◆ Exercise requirements ◆
A faithful, complete transcript of the entries below, without pictures, should be returned.

◆ Data for review ◆
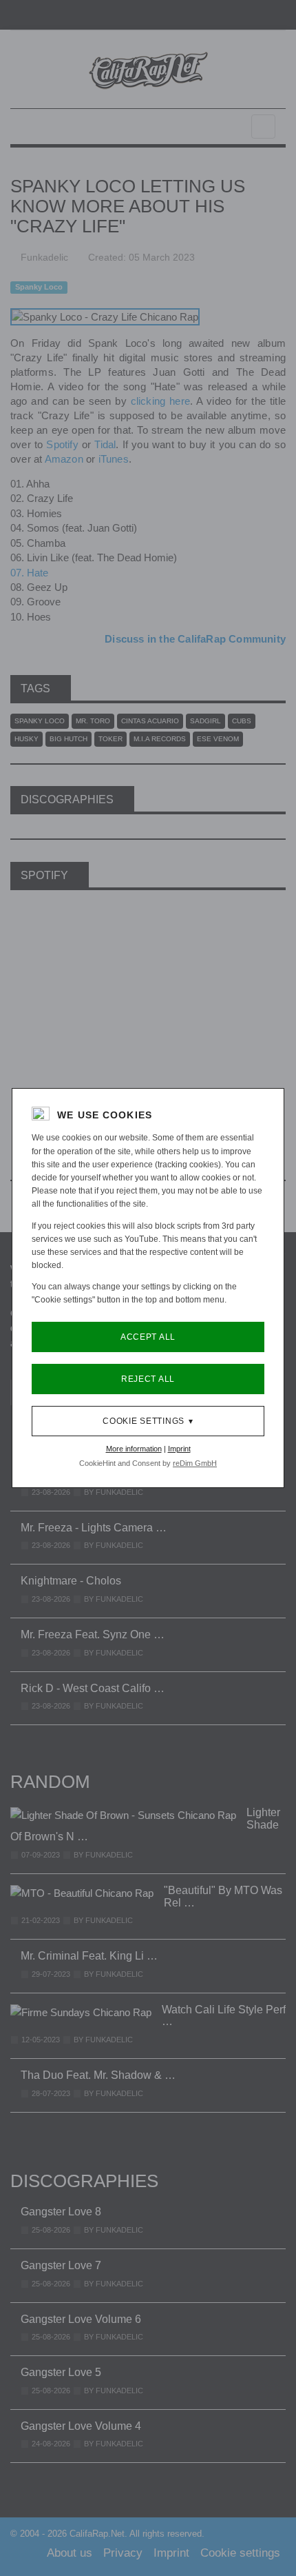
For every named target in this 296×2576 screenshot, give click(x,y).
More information (134, 1449)
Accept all (148, 1337)
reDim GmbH (195, 1463)
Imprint (179, 1449)
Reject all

◆ Written reply ◆
For every named target in this 296×2576 screenshot, give click(x,y).
More information (134, 1449)
Accept all (148, 1337)
reDim GmbH (195, 1463)
Imprint (179, 1449)
Reject all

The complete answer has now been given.